━━ TASK INPUT ━━

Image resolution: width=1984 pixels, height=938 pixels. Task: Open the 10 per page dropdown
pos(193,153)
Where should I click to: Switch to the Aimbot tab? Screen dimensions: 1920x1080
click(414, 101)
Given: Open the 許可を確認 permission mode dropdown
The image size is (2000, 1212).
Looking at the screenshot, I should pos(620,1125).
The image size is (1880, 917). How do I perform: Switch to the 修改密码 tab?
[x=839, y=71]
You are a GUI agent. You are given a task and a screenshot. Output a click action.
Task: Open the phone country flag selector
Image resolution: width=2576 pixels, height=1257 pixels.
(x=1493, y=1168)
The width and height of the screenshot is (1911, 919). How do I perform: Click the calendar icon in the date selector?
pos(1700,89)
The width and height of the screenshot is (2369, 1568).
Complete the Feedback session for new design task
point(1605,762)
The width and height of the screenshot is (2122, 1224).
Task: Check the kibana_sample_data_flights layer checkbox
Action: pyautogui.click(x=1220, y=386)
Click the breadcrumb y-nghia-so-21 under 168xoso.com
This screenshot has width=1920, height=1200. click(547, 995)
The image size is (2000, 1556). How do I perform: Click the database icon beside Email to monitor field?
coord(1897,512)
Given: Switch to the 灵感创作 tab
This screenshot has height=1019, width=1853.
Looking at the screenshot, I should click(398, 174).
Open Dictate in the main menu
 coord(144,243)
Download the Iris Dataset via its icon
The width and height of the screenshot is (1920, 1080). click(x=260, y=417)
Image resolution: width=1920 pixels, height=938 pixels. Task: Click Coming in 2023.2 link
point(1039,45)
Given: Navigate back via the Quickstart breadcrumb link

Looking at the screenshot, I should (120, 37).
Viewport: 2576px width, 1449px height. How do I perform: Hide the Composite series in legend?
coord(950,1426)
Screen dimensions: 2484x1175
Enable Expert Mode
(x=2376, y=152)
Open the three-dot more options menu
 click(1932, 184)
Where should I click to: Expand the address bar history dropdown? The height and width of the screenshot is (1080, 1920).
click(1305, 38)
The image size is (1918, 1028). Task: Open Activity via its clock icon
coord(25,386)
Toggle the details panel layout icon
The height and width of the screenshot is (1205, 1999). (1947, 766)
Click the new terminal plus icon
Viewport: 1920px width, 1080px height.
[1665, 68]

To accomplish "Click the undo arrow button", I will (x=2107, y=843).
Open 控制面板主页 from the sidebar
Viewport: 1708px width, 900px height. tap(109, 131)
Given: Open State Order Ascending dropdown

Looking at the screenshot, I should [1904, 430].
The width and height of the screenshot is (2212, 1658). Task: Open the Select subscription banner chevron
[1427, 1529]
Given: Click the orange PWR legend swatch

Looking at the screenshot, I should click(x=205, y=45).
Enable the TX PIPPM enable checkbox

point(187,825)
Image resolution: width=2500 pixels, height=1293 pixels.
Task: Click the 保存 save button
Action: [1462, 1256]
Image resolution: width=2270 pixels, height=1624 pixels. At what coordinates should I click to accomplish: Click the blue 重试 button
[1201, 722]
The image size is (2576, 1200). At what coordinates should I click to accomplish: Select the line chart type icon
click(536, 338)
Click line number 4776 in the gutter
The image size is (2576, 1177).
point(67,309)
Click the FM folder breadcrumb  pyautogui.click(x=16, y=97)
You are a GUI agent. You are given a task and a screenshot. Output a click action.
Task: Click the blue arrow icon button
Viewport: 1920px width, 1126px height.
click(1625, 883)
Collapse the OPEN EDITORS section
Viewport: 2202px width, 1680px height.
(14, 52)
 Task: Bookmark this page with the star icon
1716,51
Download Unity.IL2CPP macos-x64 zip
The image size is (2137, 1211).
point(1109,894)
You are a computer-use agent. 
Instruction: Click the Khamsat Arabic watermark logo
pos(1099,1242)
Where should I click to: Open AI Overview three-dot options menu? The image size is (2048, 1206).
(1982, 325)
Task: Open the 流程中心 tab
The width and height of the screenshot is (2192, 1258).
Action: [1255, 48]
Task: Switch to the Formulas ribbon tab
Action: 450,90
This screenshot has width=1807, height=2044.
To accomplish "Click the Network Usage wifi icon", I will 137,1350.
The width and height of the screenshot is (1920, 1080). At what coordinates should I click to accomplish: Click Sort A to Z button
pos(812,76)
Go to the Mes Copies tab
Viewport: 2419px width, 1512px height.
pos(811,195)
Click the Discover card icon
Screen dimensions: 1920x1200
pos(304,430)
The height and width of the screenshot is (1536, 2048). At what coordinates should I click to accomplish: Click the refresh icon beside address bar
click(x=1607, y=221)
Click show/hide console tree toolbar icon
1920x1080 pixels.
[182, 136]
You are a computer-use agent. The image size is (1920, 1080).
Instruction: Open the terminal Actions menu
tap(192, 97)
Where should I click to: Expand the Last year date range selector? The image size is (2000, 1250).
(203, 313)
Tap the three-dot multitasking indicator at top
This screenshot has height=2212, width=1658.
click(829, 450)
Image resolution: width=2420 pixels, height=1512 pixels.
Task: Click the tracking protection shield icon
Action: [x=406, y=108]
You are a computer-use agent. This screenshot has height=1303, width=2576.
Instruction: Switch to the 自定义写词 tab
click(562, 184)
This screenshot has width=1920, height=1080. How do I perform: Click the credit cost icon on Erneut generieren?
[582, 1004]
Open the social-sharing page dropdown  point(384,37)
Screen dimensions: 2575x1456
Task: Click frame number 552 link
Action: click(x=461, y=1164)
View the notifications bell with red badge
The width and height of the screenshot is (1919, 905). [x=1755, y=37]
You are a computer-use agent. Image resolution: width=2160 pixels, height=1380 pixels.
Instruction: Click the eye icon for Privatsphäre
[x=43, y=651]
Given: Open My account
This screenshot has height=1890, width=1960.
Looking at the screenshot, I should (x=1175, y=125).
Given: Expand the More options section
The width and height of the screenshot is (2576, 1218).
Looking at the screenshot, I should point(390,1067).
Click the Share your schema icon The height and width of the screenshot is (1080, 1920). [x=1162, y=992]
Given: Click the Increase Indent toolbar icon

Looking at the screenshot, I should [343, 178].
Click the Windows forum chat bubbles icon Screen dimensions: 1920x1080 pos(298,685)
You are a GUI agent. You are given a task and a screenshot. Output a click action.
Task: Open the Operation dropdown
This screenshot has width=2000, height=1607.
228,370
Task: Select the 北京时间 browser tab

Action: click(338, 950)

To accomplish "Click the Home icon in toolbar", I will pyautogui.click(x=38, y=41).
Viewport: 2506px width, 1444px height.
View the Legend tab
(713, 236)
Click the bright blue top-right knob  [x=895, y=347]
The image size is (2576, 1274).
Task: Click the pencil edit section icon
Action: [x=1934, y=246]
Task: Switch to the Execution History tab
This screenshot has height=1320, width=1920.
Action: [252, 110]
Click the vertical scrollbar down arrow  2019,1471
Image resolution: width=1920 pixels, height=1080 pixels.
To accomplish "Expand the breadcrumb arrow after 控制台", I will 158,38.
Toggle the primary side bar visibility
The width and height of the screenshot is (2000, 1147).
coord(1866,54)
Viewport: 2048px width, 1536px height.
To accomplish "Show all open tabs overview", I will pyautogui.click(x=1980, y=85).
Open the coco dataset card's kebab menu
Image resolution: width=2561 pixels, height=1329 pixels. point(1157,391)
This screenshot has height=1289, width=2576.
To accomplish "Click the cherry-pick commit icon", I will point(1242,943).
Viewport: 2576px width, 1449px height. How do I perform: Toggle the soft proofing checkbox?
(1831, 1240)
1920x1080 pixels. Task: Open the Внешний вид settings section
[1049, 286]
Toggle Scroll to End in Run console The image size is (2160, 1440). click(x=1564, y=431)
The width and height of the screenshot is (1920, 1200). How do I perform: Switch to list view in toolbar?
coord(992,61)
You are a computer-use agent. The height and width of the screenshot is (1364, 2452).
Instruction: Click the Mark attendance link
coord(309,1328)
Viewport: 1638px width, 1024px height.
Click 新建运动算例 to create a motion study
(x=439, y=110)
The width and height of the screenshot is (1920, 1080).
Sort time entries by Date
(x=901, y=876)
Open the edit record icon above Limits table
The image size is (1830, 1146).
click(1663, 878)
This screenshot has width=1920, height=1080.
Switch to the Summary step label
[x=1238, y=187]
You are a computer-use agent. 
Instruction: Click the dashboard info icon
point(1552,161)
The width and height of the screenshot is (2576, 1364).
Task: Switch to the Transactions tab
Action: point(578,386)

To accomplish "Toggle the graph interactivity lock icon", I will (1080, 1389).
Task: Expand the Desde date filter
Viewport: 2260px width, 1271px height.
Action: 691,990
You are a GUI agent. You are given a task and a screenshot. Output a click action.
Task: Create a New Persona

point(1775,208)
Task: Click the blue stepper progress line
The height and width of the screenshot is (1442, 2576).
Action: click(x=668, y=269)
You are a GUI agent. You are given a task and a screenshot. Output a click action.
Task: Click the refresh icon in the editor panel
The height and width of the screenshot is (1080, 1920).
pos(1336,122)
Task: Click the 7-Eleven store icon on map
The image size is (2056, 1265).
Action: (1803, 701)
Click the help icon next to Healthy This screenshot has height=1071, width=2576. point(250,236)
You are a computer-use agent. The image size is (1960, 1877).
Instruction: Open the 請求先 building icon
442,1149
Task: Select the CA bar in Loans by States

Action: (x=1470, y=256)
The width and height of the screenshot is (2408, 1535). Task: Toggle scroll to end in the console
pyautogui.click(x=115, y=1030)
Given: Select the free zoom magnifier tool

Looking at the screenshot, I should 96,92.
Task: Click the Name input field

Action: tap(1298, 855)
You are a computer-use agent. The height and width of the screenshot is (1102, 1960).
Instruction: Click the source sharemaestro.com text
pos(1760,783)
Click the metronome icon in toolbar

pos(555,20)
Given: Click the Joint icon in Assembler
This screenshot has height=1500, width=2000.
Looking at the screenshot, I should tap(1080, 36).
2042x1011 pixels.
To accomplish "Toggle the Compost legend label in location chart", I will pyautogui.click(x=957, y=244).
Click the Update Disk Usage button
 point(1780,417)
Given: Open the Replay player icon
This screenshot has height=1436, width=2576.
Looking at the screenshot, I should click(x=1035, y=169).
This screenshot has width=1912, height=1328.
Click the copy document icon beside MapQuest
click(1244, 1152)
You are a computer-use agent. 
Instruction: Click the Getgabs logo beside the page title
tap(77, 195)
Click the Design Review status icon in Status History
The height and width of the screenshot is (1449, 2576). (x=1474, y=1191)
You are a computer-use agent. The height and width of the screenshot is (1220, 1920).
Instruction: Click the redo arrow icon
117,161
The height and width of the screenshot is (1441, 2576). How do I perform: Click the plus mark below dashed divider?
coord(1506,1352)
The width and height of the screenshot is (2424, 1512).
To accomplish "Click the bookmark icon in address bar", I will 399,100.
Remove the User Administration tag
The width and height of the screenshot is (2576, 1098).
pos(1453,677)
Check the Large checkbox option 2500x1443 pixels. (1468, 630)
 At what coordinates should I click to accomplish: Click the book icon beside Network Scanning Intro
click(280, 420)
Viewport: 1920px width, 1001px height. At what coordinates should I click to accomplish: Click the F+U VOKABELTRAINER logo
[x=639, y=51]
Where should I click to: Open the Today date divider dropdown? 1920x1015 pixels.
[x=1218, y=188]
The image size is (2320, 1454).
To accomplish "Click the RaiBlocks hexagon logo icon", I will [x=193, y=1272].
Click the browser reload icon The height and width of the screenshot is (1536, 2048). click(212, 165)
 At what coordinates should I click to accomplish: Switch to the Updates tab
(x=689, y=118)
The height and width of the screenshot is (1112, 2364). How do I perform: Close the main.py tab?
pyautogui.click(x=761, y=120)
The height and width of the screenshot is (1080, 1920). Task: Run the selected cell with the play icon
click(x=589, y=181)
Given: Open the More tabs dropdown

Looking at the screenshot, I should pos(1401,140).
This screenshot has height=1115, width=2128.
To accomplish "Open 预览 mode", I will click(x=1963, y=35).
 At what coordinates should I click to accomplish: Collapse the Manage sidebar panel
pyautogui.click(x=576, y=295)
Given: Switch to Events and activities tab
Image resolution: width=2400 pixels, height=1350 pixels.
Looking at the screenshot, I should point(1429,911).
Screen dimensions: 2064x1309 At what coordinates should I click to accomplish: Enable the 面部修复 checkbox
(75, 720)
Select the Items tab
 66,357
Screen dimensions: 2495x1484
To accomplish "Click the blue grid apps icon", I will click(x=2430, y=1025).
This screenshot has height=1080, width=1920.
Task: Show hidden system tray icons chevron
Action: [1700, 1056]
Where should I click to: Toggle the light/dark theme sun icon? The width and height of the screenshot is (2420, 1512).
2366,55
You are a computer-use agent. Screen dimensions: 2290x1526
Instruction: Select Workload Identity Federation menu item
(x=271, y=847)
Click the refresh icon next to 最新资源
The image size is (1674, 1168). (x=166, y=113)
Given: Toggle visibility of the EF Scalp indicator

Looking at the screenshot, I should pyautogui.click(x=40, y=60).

━━━

• **ACTIVITY**: Where in the entries above does the word "computer" appear? Copy each line that has it.

• **RESULT FOR THIS TASK**:
You are a computer-use agent. 
You are a computer-use agent. The image size is (1920, 1080).
You are a computer-use agent. This screenshot has height=1303, width=2576.
You are a computer-use agent. Image resolution: width=2160 pixels, height=1380 pixels.
You are a computer-use agent. The height and width of the screenshot is (1364, 2452).
You are a computer-use agent. 
You are a computer-use agent. The image size is (1960, 1877).
You are a computer-use agent. The height and width of the screenshot is (1102, 1960).
You are a computer-use agent. 
You are a computer-use agent. The height and width of the screenshot is (1220, 1920).
You are a computer-use agent. Screen dimensions: 2290x1526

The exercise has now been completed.